### What this task involves
What is needed is an exact copy of every entry below, minus the images.

Records excerpted from a collection
-*-*-

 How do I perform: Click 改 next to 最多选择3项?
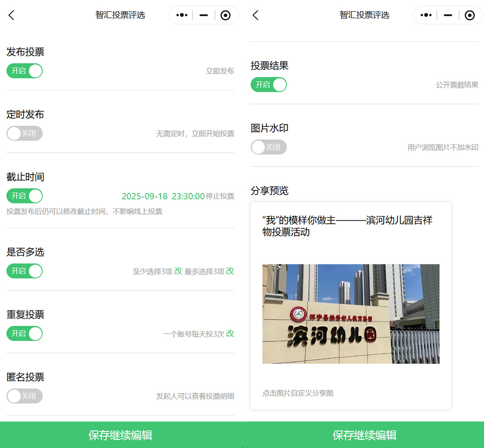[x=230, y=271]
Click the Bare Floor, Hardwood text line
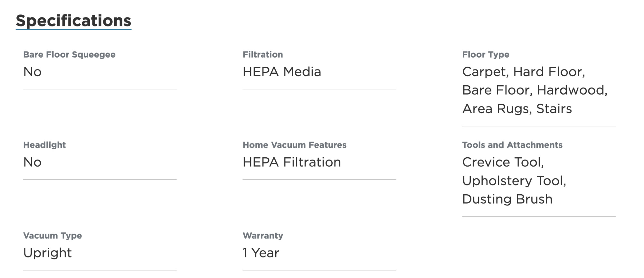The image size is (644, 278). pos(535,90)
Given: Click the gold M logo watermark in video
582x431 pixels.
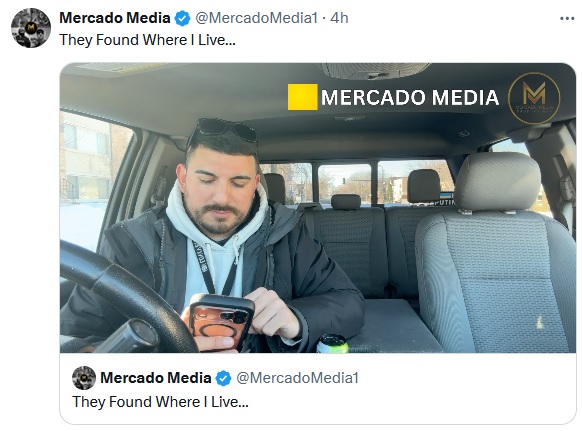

-*-*-

### Reply to the task
 How do I perform: Click 改 next to 最多选择3项?
[x=230, y=271]
Click the Bare Floor, Hardwood text line
The image size is (644, 278). pos(535,90)
Given: Click the gold M logo watermark in video
582x431 pixels.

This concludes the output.